L’innéisme d’Aristote, adversaire déclaré de la réminiscence platonicienne, reste beaucoup plus proche de l’expérience. Celui de Descartes le sera encore davantage. Ce philosophe distingue des idées adventices, qui nous viennent du dehors par les sens, des idées factices, résultat d’un travail mental, des idées innées qui ne découlent ni de l’expérience, ni d’une opération de l’entendement. Mais, par innéité, il entend la puissance de produire, non une connaissance actuelle. « Quand je dis que quelque idée est née avec nous, affirme-t-il, j’entends seulement que nous avons en nous-mêmes la faculté de les produire. »



Pour Leibniz, toutes nos idées supposent des perceptions sensibles ; néanmoins, l’activité de l’esprit ne s’explique point par l’expérience puisqu’elle en est la condition essentielle. Il n’y a rien dans l’intelligence qui n’ait d’abord été dans les sens, si ce n’est l’intelligence même. Nos principes sont préformés, comme une statue d’Hercule serait préformée dans un bloc de marbre, si des veines convenablement disposées la dessinaient intérieurement.

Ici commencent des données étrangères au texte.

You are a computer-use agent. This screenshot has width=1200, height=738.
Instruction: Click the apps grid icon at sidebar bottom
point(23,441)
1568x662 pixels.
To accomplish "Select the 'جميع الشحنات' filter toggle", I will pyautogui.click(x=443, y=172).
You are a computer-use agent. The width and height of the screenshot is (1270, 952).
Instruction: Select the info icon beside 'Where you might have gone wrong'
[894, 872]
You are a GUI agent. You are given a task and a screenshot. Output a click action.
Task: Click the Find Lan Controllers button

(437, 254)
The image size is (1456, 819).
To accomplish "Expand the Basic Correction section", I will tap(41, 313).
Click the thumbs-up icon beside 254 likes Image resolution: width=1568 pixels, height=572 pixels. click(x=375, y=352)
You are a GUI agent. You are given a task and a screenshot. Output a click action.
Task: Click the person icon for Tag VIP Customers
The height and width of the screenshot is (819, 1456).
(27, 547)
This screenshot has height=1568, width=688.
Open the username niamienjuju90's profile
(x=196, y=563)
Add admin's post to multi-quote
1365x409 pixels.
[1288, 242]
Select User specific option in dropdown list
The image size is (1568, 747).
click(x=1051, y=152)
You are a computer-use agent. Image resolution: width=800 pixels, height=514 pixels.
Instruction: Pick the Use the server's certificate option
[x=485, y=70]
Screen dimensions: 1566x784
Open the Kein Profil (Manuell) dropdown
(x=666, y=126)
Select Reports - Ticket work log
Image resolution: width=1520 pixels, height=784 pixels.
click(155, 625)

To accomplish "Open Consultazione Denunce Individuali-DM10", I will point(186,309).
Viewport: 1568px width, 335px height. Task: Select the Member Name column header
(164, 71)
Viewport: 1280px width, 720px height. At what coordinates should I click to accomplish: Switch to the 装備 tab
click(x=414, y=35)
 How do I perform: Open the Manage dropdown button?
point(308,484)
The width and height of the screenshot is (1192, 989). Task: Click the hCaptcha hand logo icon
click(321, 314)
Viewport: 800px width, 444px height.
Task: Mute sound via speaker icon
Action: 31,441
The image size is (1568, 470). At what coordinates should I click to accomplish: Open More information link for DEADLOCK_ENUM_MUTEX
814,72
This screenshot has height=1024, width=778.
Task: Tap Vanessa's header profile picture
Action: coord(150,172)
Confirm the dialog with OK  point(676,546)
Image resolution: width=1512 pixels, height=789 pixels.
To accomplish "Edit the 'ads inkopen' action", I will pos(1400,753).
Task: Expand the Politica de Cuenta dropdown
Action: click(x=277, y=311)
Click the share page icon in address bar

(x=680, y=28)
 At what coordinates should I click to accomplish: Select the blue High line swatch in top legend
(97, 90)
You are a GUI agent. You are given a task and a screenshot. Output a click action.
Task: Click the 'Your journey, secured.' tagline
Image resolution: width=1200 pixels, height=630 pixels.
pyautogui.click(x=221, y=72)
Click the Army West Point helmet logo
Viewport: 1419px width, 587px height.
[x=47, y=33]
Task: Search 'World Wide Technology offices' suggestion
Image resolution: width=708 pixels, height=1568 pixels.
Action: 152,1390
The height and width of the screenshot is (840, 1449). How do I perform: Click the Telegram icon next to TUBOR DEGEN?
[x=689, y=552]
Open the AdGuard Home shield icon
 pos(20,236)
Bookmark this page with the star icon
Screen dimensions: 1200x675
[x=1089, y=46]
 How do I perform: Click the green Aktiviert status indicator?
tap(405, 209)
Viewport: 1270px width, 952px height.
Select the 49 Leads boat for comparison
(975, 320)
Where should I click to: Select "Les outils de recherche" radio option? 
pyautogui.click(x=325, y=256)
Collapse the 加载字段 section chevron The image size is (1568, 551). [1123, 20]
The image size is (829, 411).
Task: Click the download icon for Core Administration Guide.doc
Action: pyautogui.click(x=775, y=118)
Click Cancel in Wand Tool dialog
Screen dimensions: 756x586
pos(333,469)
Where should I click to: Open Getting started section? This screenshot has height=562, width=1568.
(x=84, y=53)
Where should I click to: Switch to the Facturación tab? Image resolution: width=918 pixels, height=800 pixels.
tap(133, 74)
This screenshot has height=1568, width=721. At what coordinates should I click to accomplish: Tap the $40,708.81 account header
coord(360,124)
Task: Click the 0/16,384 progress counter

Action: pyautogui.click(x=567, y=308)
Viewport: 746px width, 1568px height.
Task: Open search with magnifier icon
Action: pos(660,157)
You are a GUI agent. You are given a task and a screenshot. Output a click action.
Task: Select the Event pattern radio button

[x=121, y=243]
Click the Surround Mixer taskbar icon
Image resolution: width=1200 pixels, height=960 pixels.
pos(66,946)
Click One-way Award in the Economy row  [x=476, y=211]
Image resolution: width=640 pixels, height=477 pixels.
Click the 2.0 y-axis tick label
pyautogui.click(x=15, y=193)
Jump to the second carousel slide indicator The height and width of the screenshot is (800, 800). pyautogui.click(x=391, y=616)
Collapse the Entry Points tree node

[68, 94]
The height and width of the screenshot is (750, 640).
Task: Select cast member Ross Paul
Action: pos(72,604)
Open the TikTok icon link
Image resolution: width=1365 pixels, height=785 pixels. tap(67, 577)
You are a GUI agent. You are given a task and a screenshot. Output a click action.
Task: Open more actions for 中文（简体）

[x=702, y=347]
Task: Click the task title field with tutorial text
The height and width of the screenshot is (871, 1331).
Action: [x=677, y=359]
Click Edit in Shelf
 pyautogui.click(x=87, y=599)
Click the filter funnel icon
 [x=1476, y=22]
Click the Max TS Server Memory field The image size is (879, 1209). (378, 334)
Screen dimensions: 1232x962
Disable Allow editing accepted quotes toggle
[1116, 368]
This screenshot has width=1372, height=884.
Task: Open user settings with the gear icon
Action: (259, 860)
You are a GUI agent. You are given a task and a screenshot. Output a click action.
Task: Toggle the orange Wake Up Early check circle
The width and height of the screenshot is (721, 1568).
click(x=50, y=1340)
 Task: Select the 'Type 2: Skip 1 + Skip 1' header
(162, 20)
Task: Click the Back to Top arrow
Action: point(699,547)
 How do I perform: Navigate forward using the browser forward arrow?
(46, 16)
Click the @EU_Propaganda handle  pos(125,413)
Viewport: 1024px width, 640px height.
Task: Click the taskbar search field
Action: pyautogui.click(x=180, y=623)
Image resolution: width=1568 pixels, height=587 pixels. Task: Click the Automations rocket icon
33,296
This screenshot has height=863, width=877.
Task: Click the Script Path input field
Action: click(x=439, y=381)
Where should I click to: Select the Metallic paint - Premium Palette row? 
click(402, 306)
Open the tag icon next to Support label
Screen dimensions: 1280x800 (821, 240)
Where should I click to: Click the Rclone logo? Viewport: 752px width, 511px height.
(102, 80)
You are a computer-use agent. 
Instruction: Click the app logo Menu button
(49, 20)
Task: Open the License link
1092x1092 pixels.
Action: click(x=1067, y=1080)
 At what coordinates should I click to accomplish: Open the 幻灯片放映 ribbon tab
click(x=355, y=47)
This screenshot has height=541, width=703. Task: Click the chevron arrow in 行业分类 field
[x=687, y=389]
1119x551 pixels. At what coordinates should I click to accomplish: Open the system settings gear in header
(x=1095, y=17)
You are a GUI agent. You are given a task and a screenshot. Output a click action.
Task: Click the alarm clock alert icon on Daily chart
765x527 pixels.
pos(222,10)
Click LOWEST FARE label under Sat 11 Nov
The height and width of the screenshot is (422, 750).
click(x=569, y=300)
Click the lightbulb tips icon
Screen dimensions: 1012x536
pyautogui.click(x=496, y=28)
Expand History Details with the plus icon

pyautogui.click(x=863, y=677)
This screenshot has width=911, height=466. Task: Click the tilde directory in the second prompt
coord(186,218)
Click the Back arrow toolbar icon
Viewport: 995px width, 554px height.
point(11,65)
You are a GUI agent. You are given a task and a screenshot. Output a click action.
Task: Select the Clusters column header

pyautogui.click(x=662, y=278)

Pour la mettre au jour, il suffirait ensuite de dégrossir le marbre, comme il suffit de recourir à l’expérience pour dégager les principes rationnels. Selon Kant, notre esprit renferme trois sortes de principes, à priori, capables d’organiser les données expérimentales et de relier les phénomènes entre eux : 1° l’espace et le temps, sortes de cadres où se rangent nos perceptions, sont les formes a priori de notre sensibilité tant externe qu’interne ; 2° les catégories de l’entendement, au nombre de douze, permettent d’associer les phénomènes dans des jugements ; en elles se moule la matière de la connaissance sensible ; mais nous n’avons nullement le droit d’affirmer qu’elles répondent à la réalité objective, pas plus d’ailleurs que l’espace et le temps ; 3° la raison conçoit trois idées transcendantes, celles de l’âme, du monde et de dieu, autour desquelles se groupent toutes nos connaissances et qui élèvent la pensée à la plus haute unité possible. Comme ces idées sont des formes purement subjectives, nous ne saurions néanmoins affirmer qu’elles répondent à des réalités effectives, sans nous exposer à des antinomies insolubles ou sans faire des paralogismes. Kant s’est, d’ailleurs, borné à mettre en plein relief les éléments subjectifs et a priori que la science requiert ; il ne s’est pas préoccupé de chercher leur origine. Dérivent-ils en définitive de l’expérience, le philosophe de Kœnigsberg ne l’affirme ni ne le nie, ouvrant ainsi là porte à une conciliation avec l’empirisme.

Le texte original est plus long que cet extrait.